I did some quick prototyping. Not suitable for main spar, but should be fine for secondary beams: spar by David_Z1, on Flickr Of course this can be scaled up. As I imagine it, the sides would be covered by two layers of overlapping 6x16 plates. Grey frames provide some attachment points and keep plates from popping out. The grey frame is slightly stressed (construction is little bit wider than 4 studs), but not enough for permanent deformation. Besides, with larger frame, the bending would be even smaller. EDIT: Taking some lessons from bridges, I got this (just some speculation, no guarantee that this would work): structure by David_Z1, on Flickr There are arches, but done by bending straight sections - at this scale it seems much easier to do. Also, pre-stressed structure sags less under additional weight of panelling. Secondary beams form equilateral triangles.

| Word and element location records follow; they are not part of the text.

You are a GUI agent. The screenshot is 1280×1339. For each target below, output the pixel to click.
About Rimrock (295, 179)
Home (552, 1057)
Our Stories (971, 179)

Very interesting challenge. Some time ago, I've built a Lego electric guitar and it used H-beam for neck. The forces were nowhere near your example, but I had a one metre beam holding 3 kg of string tension. The cental part of H-beam was 2 layers of plates, 4 studs wide. Sides were technic bricks. Overall, the best way to maximize rigidity is to minimize the number of connections; H-beam with central part made of largest possible plates, oriented vertically, seems like a good idea. Another thing that comes to mind are studless technic beams connected by attaching plates to them; this slightly stresses the parts, but creates extremely rigid structure.

Very impressive! I guess this had to take a lot of trial and error, stable walking cycle is a challenge on its own, springs make the dynamics even more complex.

Nice. I think that the problem with the tail rotor is more about the size and thickness of the rotor blades than the size of the mechanism (which seems to be hard to make any more compact); Maybe rotor blade 99012 would be better? I agree that the nose is a bit off; too flat, too long. But overall, very nice job!

Absolutely amazing piece of engineering and coding! Very creative solution with two black background/white background sensors. On the photo, it looks like a giant artillery piece XD

Thank you very much! Indeed, getting proper gear ratios and arranging them in compact enough form was one thing, but then making sure that everything is properly aligned and runs with little friction was another. Very quickly I realized that auto-rewinder is a must here; grandfather clocks and wall-hanging ones have the advantage of large space below, where the hanging weight can drop. With this form, getting more than one hour working time was all but impossible (and having two pendulums to keep in motion instead of one doesn't help the efficiency). Thanks!

Thanks! Frankly, working out the correct gear ratios made my brain hurt too. In the end, I wrote a computer program to find them. Then, I "only" had to scan through a list of about 300 combinations to find the most convenient ones.